THE DATA
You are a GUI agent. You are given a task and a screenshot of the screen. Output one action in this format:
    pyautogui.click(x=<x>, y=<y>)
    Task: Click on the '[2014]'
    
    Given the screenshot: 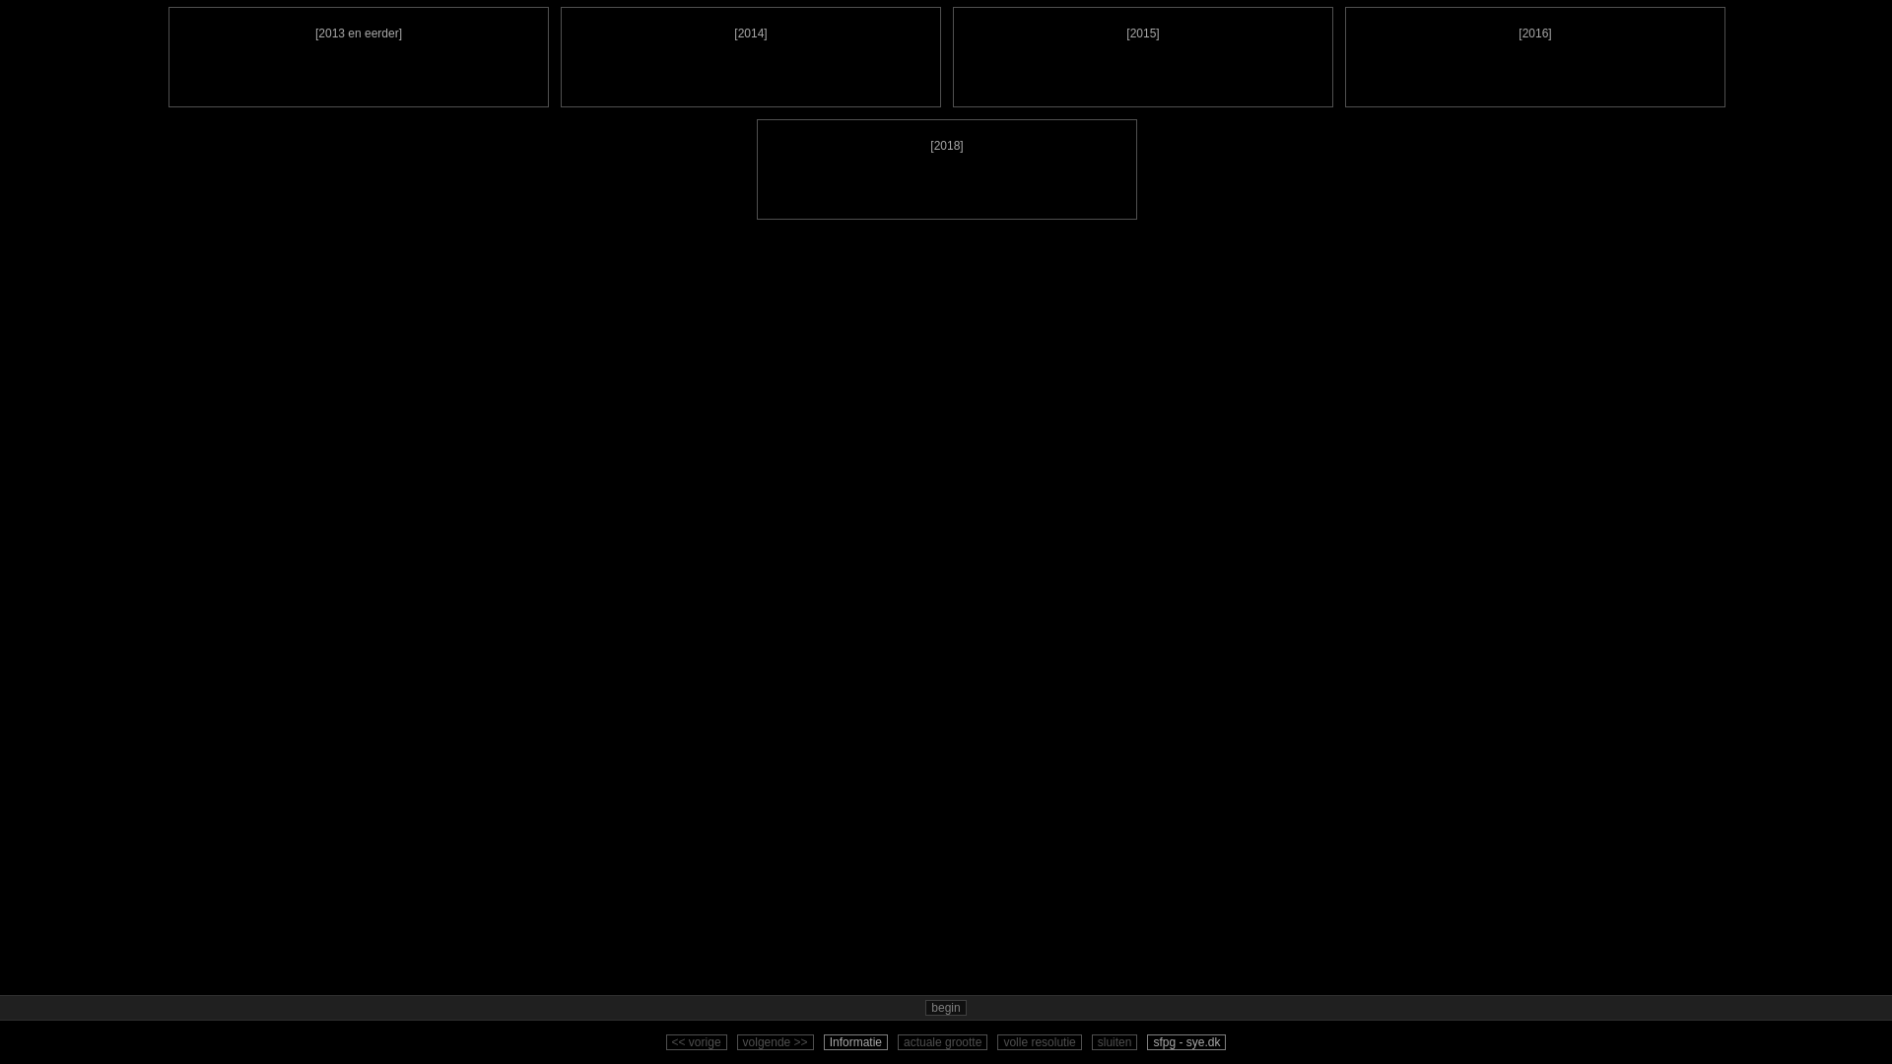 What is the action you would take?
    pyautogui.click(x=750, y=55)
---
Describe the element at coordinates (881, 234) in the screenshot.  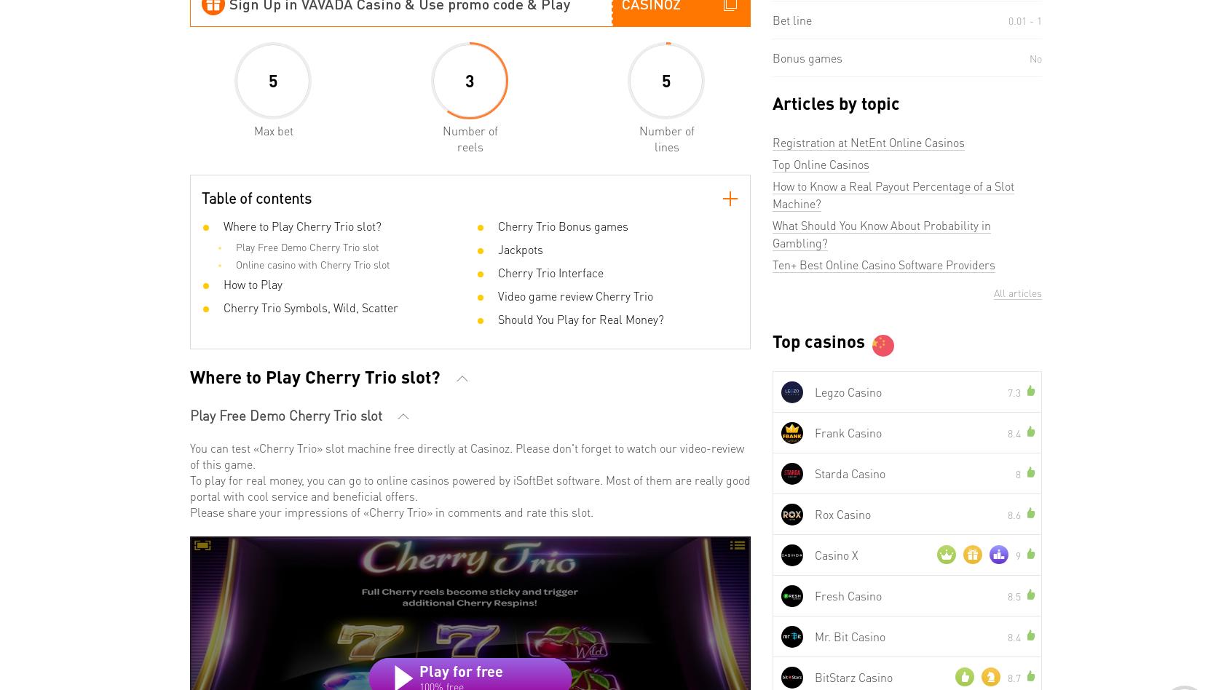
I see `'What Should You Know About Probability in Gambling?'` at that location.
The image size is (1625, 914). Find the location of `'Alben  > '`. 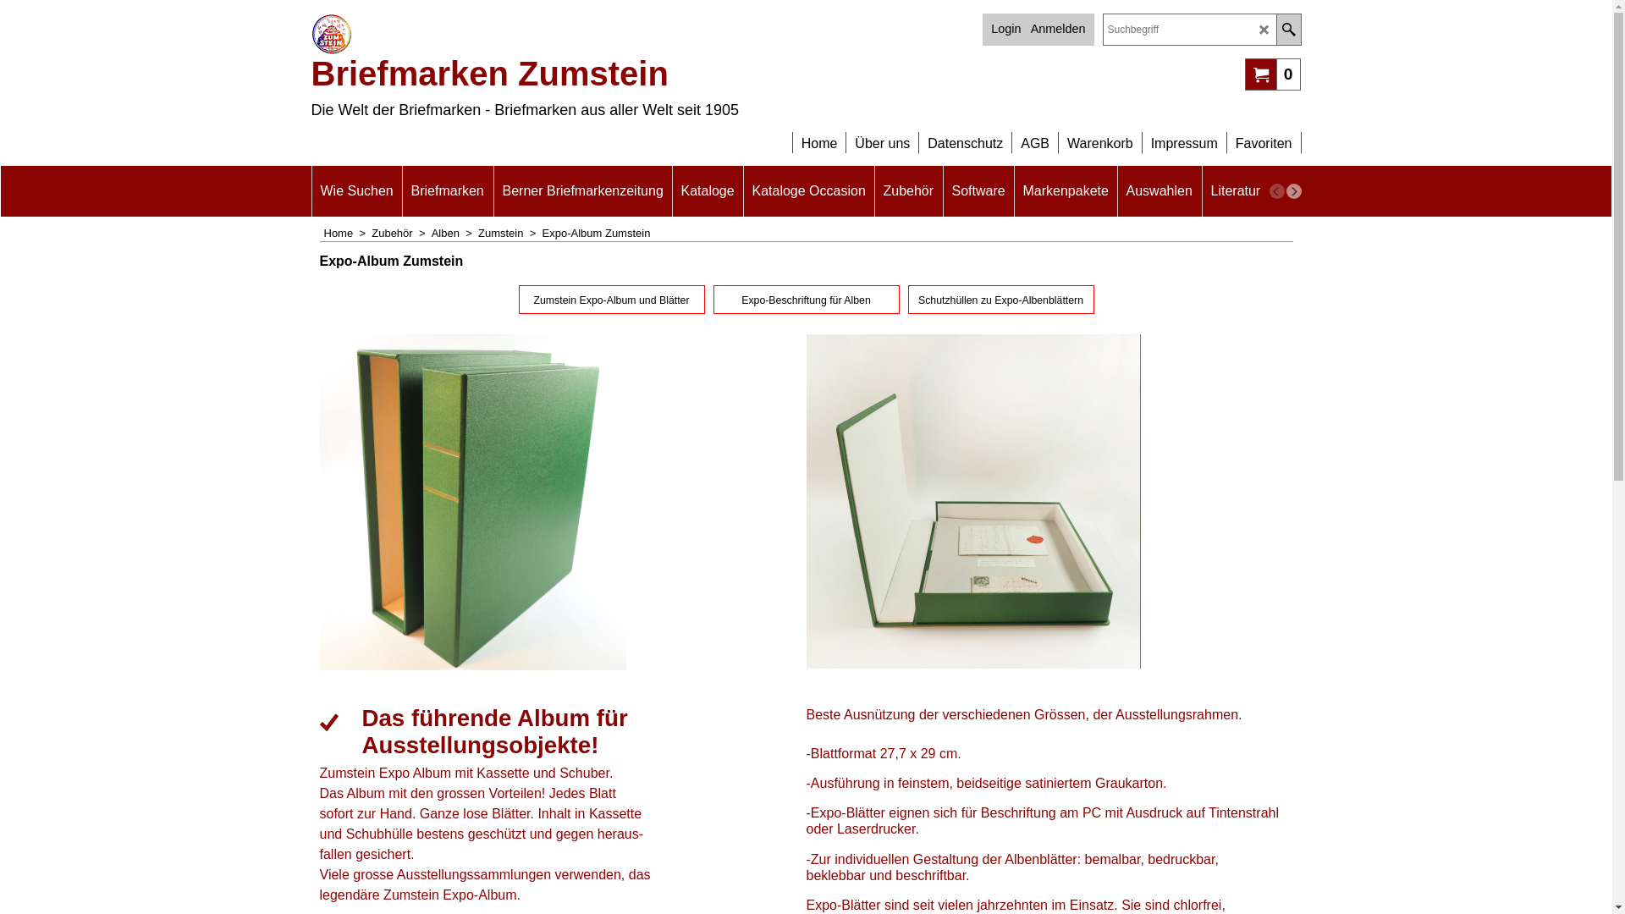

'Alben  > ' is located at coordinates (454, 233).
* * *
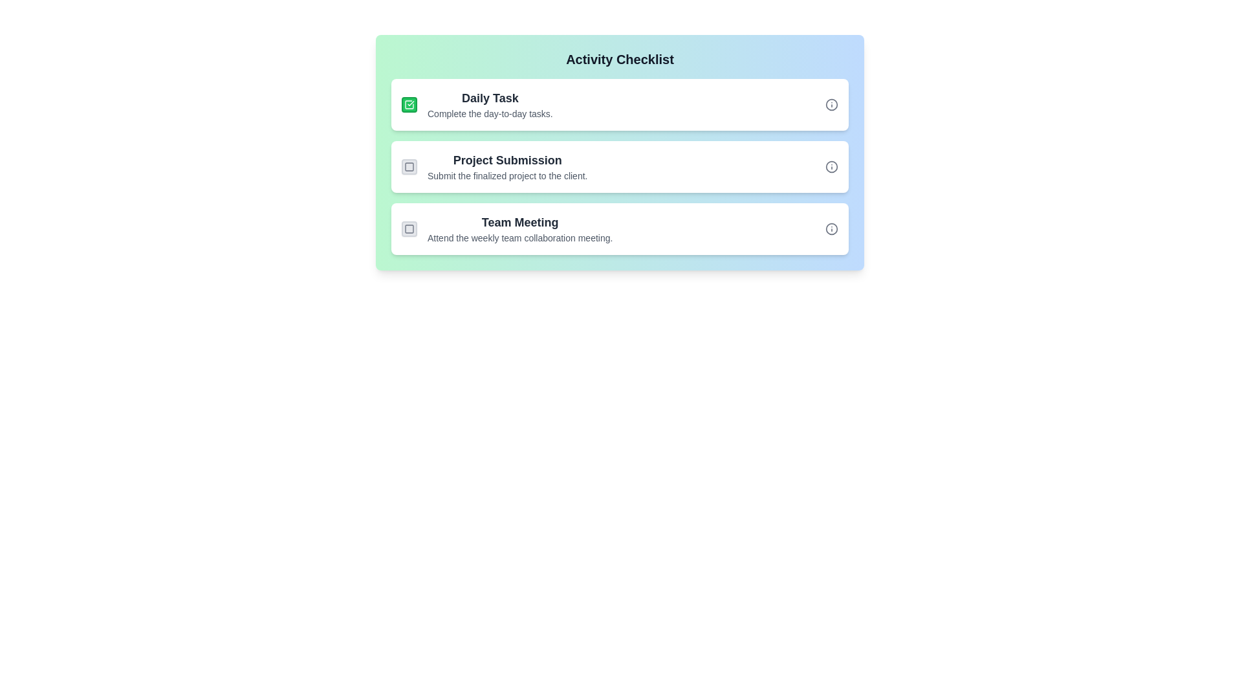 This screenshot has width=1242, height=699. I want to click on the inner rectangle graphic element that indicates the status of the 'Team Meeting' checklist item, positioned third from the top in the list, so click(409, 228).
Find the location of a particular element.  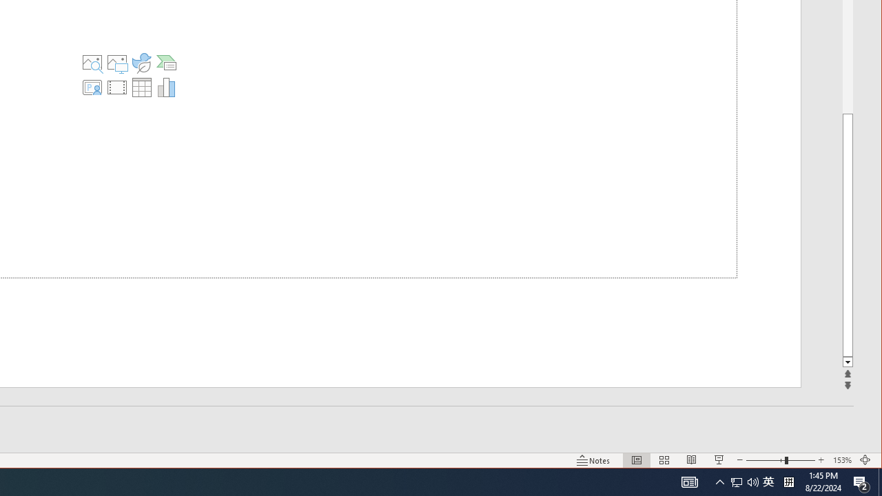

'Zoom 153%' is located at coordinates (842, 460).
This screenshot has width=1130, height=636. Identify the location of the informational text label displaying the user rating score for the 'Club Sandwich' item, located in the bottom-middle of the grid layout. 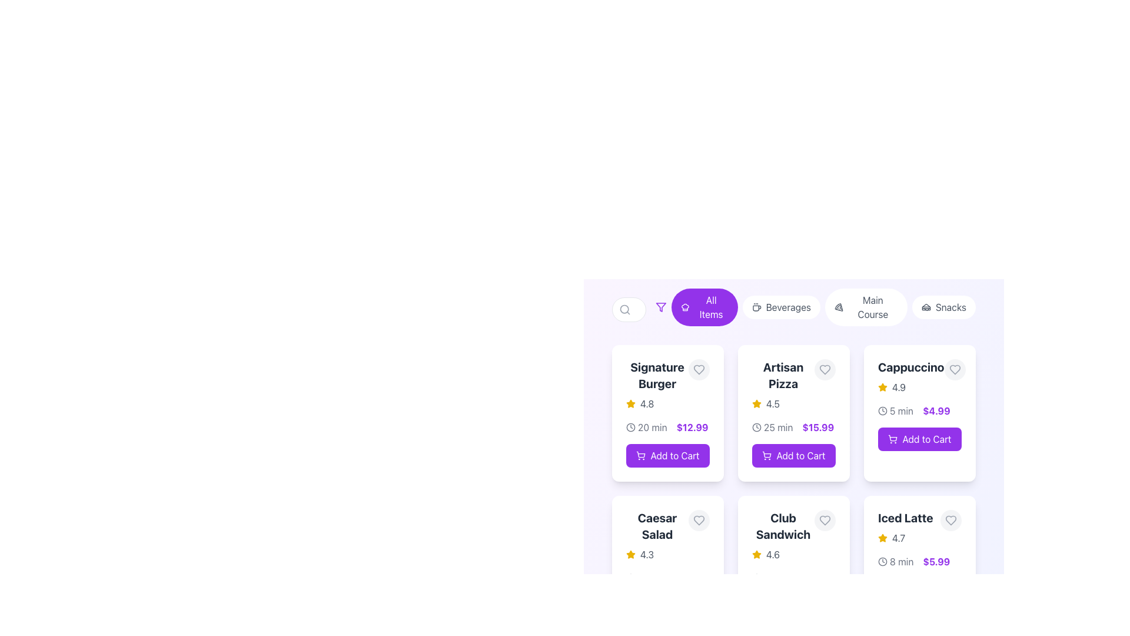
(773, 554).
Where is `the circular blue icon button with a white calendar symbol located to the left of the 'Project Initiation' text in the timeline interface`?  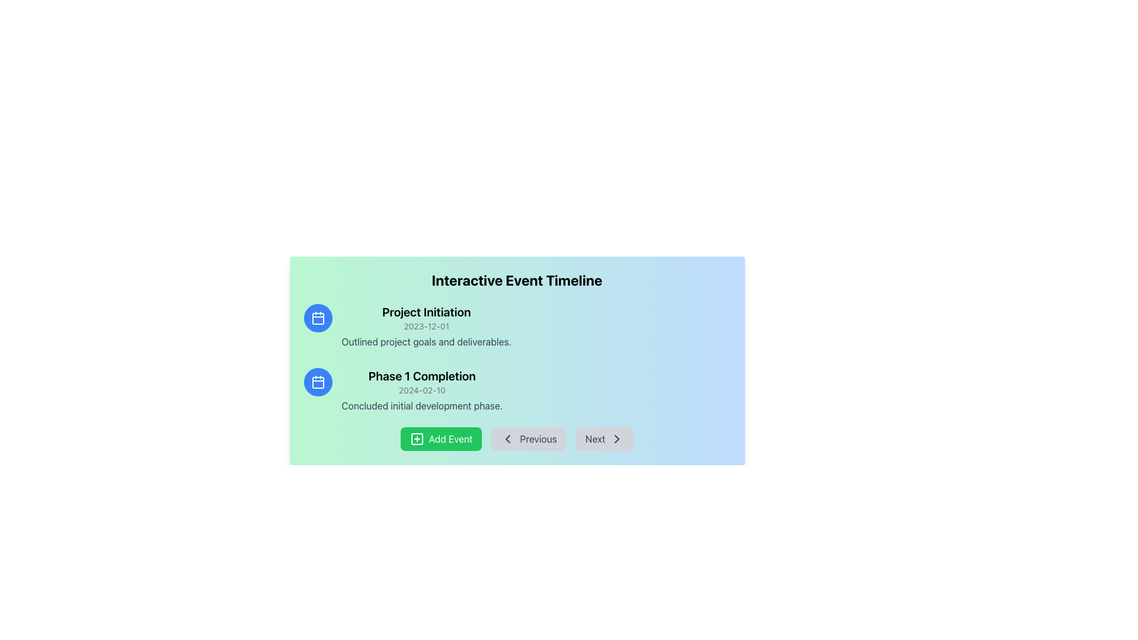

TASK BRIEF
Copy the entries above word for word, from the line with "The image size" to the line with "coordinates (454, 233).", and leave the pictures out of your answer.

RESULT
The image size is (1625, 914). Find the location of `'Alben  > '`. 

'Alben  > ' is located at coordinates (454, 233).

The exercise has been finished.